If you’ve ever spent time praying for someone who’s going through a hard time—just holding someone in your heart before God, and asking God for help—you’ve probably gotten the sense that God’s okay with delay. It doesn’t feel like God rushes to grant those prayers. When you’re somewhere in the middle of what St. John of the Cross called “the dark night of the soul,” it can feel an awful lot like wrestling with God; and God’s refusal to cooperate can leave you walking with a spiritual limp. That’s the power of this strange story: not that it makes sense on its own, or solves a neat theological problem, but that it gives such a beautiful image for that real experience of wrestling with God.
Some of you have heard me preach a couple hundred sermons by now; you know that I could probably wrap things up with a neat little bow in the next ninety seconds or so. But I want to resist that urge. I think that would cheapen things, somehow. I think it would miss the point. The divine wrestler renames Jacob to Yisrael, “he strives with God,” and from that day on his descendants, the people of God, would become known as Israel. If you ever hear “Israel” in church, in the liturgy or the readings, it’s not referring to the modern State of Israel, but to that idea of Israel as the faithful people of God, whose very name comes from the observation that our life of faith is a life of wrestling, and not of tidy answers.
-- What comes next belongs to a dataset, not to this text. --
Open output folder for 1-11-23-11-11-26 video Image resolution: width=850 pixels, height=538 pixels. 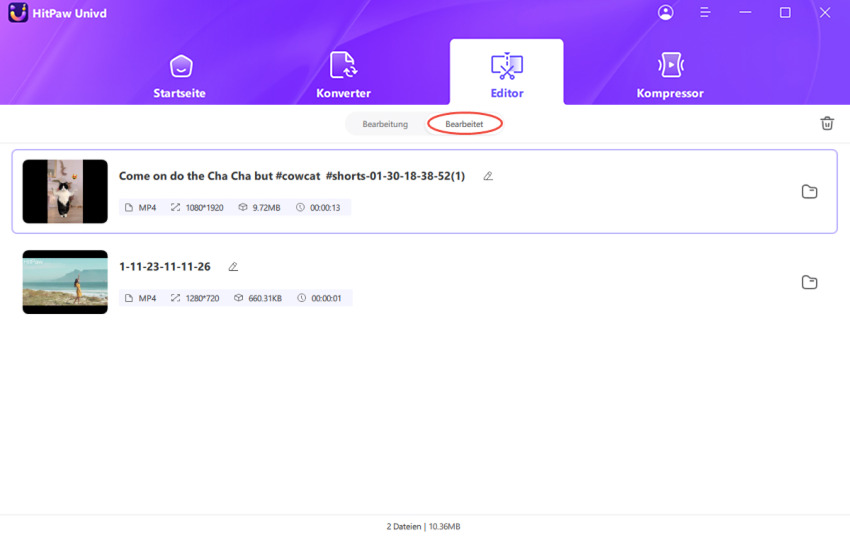click(x=809, y=283)
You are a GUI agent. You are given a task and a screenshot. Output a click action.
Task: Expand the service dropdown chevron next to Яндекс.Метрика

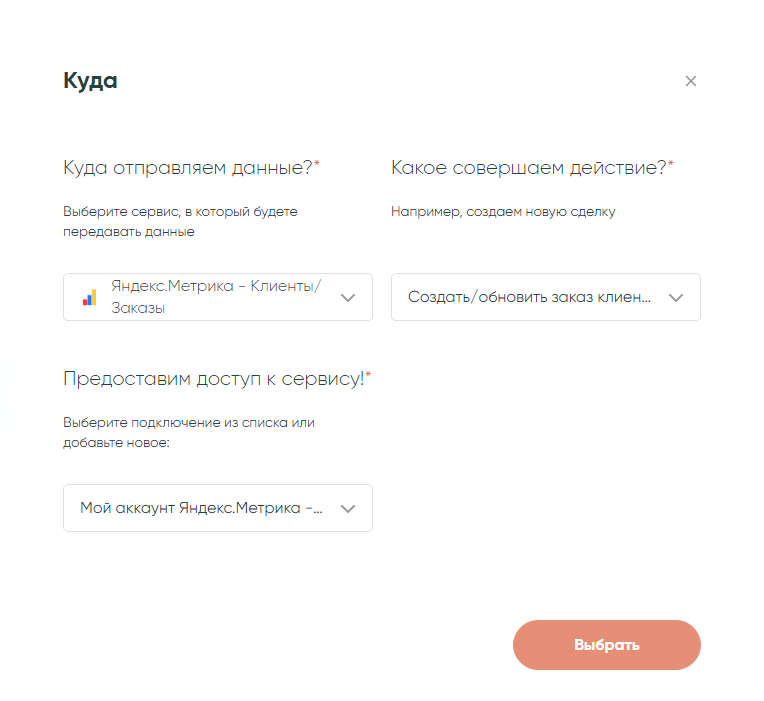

So here’s an observation, rather than an answer: the ending of the story is very different from the contents of Jacob’s prayer. As he awaits the arrival of Esau and his 400 men, Jacob cries out to God, “Deliver me, please, from the hand of my brother, from the hand of Esau, for I am afraid of him; he may come and kill us all.” (Gen. 32:11)
And then night falls, and Jacob wrestles with God, and God does not answer Jacob’s prayer. God doesn’t give in and give him what he wants, like the unjust judge would. God doesn’t give him the means to escape from his brother. In fact, God literally slows him down with a blow to the hip, so that he cannot escape, so that all he can do is to walk humbly, limping toward his fate. God does not deliver Jacob from the hands of Esau; God delivers him into the hands of Esau. But it turns out that God knew all along what Jacob did not. The hands of Esau are not hands of violence. They are hands of love. The arm of his brother is not raised for a blow, but for an embrace.
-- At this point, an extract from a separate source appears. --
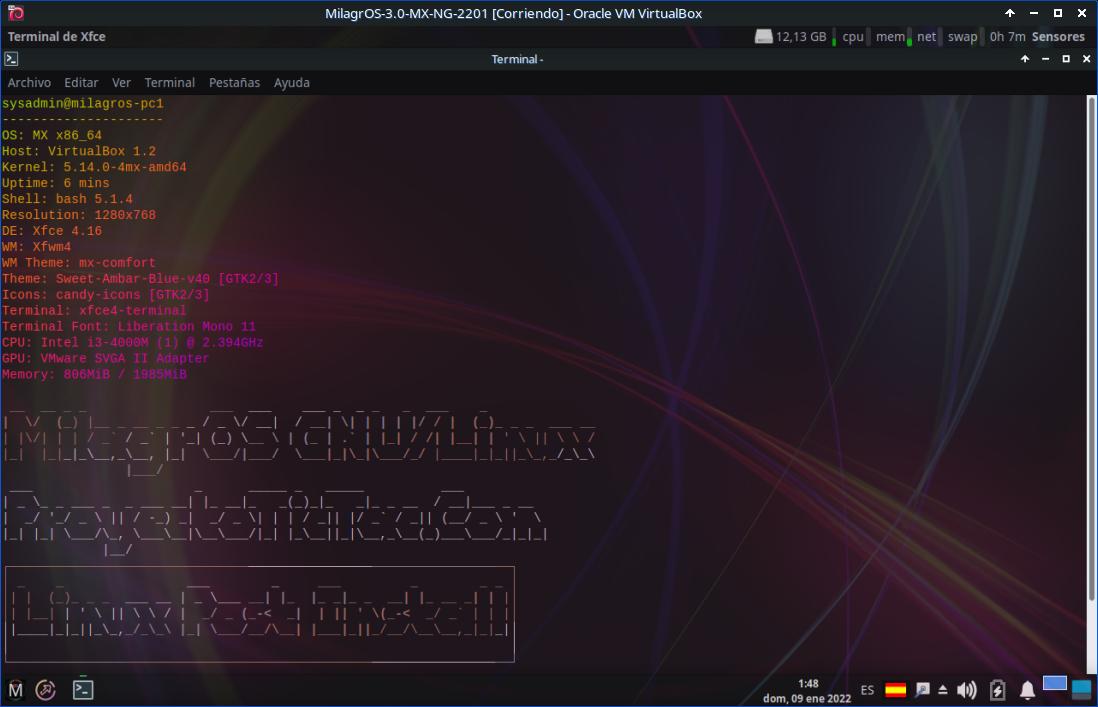Click the disk free space 12,13 GB monitor
Image resolution: width=1098 pixels, height=707 pixels.
click(791, 37)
Jacob wrestles with God, and God does not grant Jacob what he asks. Because the outcome God has in mind is so much more than anything that Jacob even thought to pray for.
There are no easy answers to our prayers. We rarely get to wake up in the morning, like Jacob, and see all our problems solved. There’s a reason that the apostle Paul has to urge his readers, again and again, to be patient and persistent, reminding them always of the need to endure.
And yet even as we accept that God might not immediately answer our prayers—even as we prepare ourselves to endure the world as it is—we hold fast to the faith that Paul proclaimed, which is the faith that God is preparing for us things better than we can imagine. That “weeping may spend the night, but joy comes in the morning” (Psalm 30:5)—however long that night may be. That on the other side of death lies not the abyss, but new life. That “The Lord shall preserve you from all evil; * it is he who shall keep you safe. The Lord shall watch over your going out and your coming in, * from this time forth for evermore.” (Psalm 121:7-8) Amen.